• _The problem_
Could you tally the lines in the listing below that include the word "will"? Respond with the total alone.

• _Data provided_
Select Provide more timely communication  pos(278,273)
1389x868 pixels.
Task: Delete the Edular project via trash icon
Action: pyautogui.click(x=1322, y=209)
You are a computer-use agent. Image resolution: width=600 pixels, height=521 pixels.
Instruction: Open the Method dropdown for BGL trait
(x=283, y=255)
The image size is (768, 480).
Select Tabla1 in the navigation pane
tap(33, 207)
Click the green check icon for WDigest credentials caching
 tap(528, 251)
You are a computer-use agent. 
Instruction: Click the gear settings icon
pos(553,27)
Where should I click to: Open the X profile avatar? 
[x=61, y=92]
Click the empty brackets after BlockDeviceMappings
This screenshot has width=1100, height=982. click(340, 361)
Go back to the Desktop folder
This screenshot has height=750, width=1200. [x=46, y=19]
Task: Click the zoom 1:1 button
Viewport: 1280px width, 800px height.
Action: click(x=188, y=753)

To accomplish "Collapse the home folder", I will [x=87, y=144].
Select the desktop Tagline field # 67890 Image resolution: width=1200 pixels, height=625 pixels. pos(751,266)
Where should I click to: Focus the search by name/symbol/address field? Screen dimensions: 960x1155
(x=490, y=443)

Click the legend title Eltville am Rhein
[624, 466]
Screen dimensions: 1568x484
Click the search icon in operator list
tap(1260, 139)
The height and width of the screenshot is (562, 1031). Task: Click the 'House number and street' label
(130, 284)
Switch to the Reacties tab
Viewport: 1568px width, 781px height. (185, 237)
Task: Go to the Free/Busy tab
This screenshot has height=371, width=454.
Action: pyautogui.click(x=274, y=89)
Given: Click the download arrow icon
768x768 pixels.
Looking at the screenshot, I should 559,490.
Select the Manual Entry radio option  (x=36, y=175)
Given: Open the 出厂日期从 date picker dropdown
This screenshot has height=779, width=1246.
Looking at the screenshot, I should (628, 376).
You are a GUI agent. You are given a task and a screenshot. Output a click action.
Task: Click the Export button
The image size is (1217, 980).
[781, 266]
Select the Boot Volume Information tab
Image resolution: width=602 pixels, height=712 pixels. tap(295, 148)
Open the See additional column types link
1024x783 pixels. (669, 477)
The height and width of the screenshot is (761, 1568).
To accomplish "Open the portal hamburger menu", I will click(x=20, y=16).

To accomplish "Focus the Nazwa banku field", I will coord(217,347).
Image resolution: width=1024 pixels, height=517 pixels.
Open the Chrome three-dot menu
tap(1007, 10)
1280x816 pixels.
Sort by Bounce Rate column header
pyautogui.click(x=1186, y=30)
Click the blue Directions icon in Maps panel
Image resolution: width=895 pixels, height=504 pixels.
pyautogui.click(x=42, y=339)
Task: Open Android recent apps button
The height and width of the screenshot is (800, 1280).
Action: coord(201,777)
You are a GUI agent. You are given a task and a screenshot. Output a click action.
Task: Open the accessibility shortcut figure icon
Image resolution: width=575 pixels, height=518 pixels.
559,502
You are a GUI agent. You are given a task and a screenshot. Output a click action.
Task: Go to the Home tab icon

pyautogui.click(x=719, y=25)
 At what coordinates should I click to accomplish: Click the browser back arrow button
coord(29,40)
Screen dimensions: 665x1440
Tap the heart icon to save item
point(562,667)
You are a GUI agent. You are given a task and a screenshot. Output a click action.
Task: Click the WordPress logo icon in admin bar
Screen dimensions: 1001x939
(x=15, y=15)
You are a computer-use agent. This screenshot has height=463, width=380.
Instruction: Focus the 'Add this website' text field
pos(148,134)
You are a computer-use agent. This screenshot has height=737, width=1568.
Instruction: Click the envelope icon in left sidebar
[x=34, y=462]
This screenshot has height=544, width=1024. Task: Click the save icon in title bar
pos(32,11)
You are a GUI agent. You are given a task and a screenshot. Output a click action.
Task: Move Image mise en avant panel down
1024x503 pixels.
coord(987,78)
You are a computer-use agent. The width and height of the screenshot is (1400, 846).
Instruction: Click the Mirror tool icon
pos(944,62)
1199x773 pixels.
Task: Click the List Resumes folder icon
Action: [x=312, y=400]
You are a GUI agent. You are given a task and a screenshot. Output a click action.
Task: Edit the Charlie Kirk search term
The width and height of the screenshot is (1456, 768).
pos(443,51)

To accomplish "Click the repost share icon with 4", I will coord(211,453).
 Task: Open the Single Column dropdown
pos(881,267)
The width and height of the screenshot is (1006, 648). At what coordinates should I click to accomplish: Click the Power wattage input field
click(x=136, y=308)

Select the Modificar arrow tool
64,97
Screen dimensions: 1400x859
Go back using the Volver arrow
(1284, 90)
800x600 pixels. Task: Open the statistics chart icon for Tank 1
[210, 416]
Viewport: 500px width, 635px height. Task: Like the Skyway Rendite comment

• _Answer section_
4